I am going to be honest here – I signed up for BASI because if I ever want to work in France, due to recent drastic changes, one has to be properly qualified. I didn’t think I wanted to learn how to instruct.
I did however, promise to go into BASI with open eyes and the constitution of a sponge. I rarely have 2 weeks off so I was determined that, if I was to spend these 2 weeks up in hintertux under blue skies and with incredible spring snow conditions in a snowplough, then by word I was going to learn something!
I have never much liked skiing slow. For 99.9% of my career this wasn’t a problem.
Occasionally, yes, our coaches, told us to go back to basics – do a few slower turns and focus on the technical foundations but mostly I skied like a bat out of hell. I feel free when I ski fast, when I am pushing my limits, when I race down those steeps making huge angles at the top of the turns knowing the only reason I am not falling inside is because I have timed my force against the pull of gravity perfectly.
So doing almost 10 days of snowploughs, maybe progressing into a few skidded parallel turns filled me with dread.
And rightly so, because on the first two days it became crystal clear that I was useless at snowploughing. The rotate and pressure analogy of a child proof bottle top drummed into me by the legend that was my instructor- Les Ward, didn’t help. Every-time I went into that pizza shape I turned by shifting all my centre of mass and having a long leg/short leg – aptly known as the racers’ snow plough.
I moved my body forward like I was carrying speeds of 40, 50 mph not the meagre 2mph that I was in fact ploughing at.
In truth, I looked ridiculous. Group video sessions of our ‘Central Theme’ (the BASI name for the progression from complete novice to beginner to intermediate) were painful. I could see others in my group casually perfecting the snowplough but other than blaming my inadequacies on my stiff metal right leg I didn’t know how to make the change.
After frustrated tears one evening and hugs from Dougie (Crawford my husband who was there taking part in his Level 3 and who is the ideal demonstration of the BASI style of skiing) the penny dropped.

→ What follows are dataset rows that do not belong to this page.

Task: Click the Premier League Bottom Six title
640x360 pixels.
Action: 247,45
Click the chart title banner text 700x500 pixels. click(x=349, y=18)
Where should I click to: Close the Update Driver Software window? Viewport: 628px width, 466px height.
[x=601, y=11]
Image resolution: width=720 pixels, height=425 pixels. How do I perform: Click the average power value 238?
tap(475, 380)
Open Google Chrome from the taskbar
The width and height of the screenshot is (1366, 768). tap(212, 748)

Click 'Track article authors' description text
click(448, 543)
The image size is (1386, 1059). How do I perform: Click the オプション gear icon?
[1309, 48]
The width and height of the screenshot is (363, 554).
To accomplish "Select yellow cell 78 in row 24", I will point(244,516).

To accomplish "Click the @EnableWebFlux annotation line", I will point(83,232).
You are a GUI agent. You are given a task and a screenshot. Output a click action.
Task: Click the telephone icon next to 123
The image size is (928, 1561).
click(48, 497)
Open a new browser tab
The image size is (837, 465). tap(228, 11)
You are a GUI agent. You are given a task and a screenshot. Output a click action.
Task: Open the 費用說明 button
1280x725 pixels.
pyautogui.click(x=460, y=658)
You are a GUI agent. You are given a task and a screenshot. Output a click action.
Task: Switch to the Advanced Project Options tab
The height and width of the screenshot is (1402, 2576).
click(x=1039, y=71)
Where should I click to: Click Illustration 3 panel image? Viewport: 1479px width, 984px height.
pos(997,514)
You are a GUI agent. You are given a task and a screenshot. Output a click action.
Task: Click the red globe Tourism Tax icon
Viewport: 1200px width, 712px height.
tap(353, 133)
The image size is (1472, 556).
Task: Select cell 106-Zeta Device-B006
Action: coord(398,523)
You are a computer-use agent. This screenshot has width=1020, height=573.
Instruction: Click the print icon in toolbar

For me, my whole career I have tried to do more. Move more, get more angles, make more speed. Right now, right here for these two weeks I needed to do less.
And so my BASI Eureka moment was born. Finally I learnt to rotate my feet to where I wanted to go. Finally I learnt that I didn’t need to load the ski with my centre of mass to turn at low speeds. I could just stand tall and make smaller precise extension and flexion movements.
I bet poor Les felt relieved. It would have probably been rather embarrassing for BASI if they had to fail me on the technical side.
With this understanding I finally comprehended what it must feel like to be a beginner. And, in that occasionally I do have friends just starting out skiing that I want to share my passion with, it is imperative that I can communicate with them.
I will hold my hands up in admitting that before this course I was a poor friend in terms of teaching people to learn. Recently on my travels around Europe I stopped in at Chamonix and arranged to ski with a friend who I had met on Dancing On Ice. Having only skied a few days she was quite rightly nervous and Chamonix’s blue runs are not official blue runs!! We both ended the day frustrated, with me eventually having to piggy back my friend down the mountain. I was gutted that I hadn’t had the understanding to help her. So a big sorry if you are reading this and a promise that next time I will be much, much better!
If I only I had done my BASI before!
I learnt to ski 31 years ago. I don’t remember what it is like to be a beginner. That sounds arrogant and big headed but I am writing it as a weakness. How could I know the correct terminology and exercises to help anyone at that level?
By the middle weekend I understood that this was far from ticking a box. This was making me a better advocate for the sport I am so passionate about.
Someone once wrote that WITH KNOWLEDGE COMES WISDOM, WITH WISDOM COMES UNDERSTANDING.
Yes, I may have struggled with the huge BASI manual with all its terminology and at first yes, I also struggled with taking so many steps back in order to ski slow but in the end the system works – I know more about skiing than ever before.
I learnt how to teach. I learnt that I thrive on creativity in my instruction. I learnt who I am as a teacher, as a learner.
So thanks BASI for enabling me to tick a box by looking outside the box!